» **WHAT YOU WILL DO**:
Only the lines from the one containing "Open the Bookmarks" through the final line of the entries below are wanted, each copied exactly.

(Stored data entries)
☆ ☆ ☆ ☆ ☆

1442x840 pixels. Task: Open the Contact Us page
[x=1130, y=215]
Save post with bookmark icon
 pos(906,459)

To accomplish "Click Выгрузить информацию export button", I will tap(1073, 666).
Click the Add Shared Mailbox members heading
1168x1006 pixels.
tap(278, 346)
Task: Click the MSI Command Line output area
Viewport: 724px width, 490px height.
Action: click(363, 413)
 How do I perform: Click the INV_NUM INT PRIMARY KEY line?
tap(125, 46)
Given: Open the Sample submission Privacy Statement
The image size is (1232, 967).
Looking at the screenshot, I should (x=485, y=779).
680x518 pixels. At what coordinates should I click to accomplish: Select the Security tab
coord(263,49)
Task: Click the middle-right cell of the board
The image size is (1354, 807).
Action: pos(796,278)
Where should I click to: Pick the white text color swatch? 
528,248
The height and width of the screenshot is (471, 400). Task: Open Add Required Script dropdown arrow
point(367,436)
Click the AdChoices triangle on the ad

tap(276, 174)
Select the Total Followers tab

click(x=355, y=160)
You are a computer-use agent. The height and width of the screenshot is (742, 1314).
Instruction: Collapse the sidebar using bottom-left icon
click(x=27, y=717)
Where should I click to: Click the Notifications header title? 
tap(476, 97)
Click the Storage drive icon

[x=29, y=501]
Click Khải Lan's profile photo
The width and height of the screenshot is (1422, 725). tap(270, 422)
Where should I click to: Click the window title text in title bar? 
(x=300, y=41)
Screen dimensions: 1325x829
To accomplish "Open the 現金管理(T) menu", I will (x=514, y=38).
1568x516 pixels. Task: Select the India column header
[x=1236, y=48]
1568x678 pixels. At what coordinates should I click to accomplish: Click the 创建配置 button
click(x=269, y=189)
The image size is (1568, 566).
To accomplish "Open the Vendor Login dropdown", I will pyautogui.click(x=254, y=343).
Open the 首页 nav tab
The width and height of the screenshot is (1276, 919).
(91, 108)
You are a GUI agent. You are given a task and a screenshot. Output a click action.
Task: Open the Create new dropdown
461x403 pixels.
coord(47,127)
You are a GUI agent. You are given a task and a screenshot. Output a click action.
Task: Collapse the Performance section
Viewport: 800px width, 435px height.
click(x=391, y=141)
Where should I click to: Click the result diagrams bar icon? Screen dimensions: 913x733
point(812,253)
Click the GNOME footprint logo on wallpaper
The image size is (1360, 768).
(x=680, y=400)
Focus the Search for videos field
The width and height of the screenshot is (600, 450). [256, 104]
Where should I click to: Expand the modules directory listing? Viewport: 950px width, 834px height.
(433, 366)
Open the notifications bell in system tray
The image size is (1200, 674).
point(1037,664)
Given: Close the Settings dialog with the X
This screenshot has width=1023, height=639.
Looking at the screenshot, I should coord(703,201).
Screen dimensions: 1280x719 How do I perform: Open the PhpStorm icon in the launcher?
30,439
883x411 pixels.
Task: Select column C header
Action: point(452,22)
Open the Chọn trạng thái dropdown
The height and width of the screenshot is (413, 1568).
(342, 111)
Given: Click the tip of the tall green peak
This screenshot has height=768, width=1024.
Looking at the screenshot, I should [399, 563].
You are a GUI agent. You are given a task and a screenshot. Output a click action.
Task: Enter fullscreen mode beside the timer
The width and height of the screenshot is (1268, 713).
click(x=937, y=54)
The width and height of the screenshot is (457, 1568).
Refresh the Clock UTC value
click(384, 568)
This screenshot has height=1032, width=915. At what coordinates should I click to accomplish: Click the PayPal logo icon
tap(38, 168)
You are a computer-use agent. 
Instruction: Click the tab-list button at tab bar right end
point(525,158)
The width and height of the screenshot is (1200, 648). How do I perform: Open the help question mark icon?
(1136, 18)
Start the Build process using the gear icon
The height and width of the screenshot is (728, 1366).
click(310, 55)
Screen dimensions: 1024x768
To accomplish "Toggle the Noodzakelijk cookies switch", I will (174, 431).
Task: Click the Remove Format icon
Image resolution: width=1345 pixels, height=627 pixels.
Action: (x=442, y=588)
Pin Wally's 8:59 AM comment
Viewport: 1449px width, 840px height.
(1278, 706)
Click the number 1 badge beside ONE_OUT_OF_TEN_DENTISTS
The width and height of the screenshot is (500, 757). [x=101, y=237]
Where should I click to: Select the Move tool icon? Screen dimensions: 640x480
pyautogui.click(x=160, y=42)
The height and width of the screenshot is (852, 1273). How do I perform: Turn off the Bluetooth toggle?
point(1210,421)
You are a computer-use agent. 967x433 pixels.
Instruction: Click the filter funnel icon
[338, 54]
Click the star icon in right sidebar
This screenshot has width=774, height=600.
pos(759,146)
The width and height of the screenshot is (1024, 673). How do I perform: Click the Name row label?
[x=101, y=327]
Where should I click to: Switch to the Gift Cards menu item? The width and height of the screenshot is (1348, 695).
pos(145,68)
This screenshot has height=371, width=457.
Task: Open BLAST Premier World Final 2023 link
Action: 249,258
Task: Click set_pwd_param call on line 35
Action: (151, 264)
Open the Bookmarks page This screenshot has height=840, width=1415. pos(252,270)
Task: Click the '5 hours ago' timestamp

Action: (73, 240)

☆ ☆ ☆ ☆ ☆

» **TASK OUTPUT**:
Open the Bookmarks page This screenshot has height=840, width=1415. pos(252,270)
Task: Click the '5 hours ago' timestamp

Action: (73, 240)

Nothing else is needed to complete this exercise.